A Image receptor positioned too far posteriorly – the edentulous area distal to the lower second is imaged but not the premolar teeth.
BImage receptor displaced by tongue – occlusal plane not horizontal.
CFailure to align the X-ray tubehead correctly in the horizontal plane – coning off of the anterior part of the image.
DFailure to align the X-ray tubehead correctly in the horizontal plane – overlapping of the contact areas.
EFailure to align the X-ray tubehead correctly in the vertical plane – buccal and lingual cusps not superimposed and distortion of the teeth.
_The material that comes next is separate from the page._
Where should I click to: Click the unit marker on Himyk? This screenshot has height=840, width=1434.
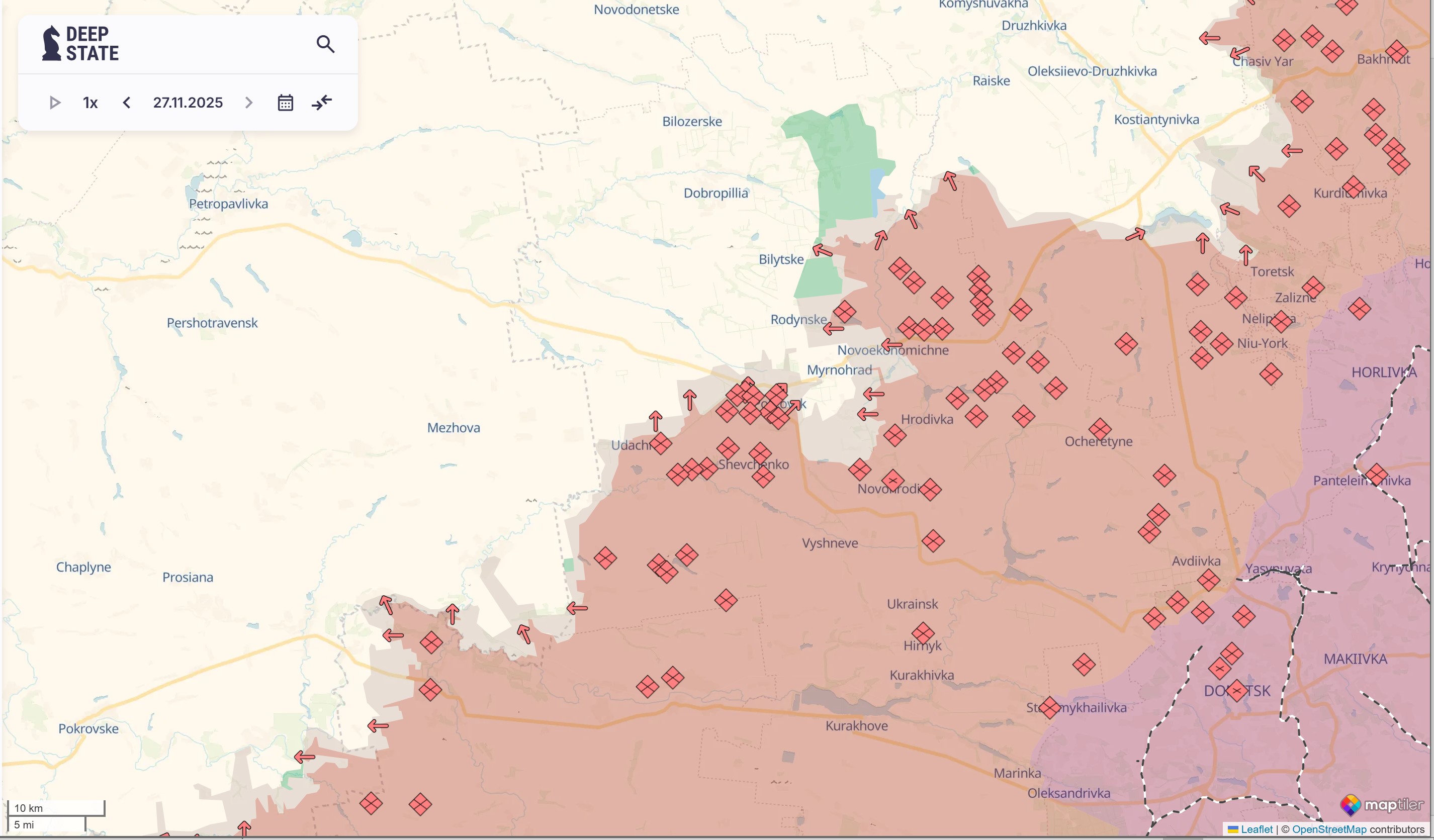[923, 633]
FFailure to instruct the patient to remain still – image blurred as a result of movement.
• Positioning the image receptor too far posteriorly in the mouth thereby failing to image the premolar teeth.
• Failure to insert image receptor correctly into the lingual sulcus between the tongue and posterior teeth allowing the tongue to displace the image receptor.
• Failure to align the X-ray tubehead correctly in the horizontal plane, either
– Too far posteriorly (coning off or cone cutting)
– Too far anteriorly – rarely (coning off or cone cutting)
– Not aimed through the contact areas at right angles to the line of the arch and the image receptor causing overlapping of the contact areas.
• Failure to align the X-ray tubehead correctly in the vertical plane thereby not superimposing the buccal and lingual cusps.
• Failure to set correct exposure settings.
• Failure to instruct the patient to remain still during the exposure with subsequent movement resulting in blurring.
Note: Many of these positioning errors can be avoided by using image receptor holders with beam-aiming devices but are relatively common when not using a holder and aligning and positioning the X-ray tubehead without a guide.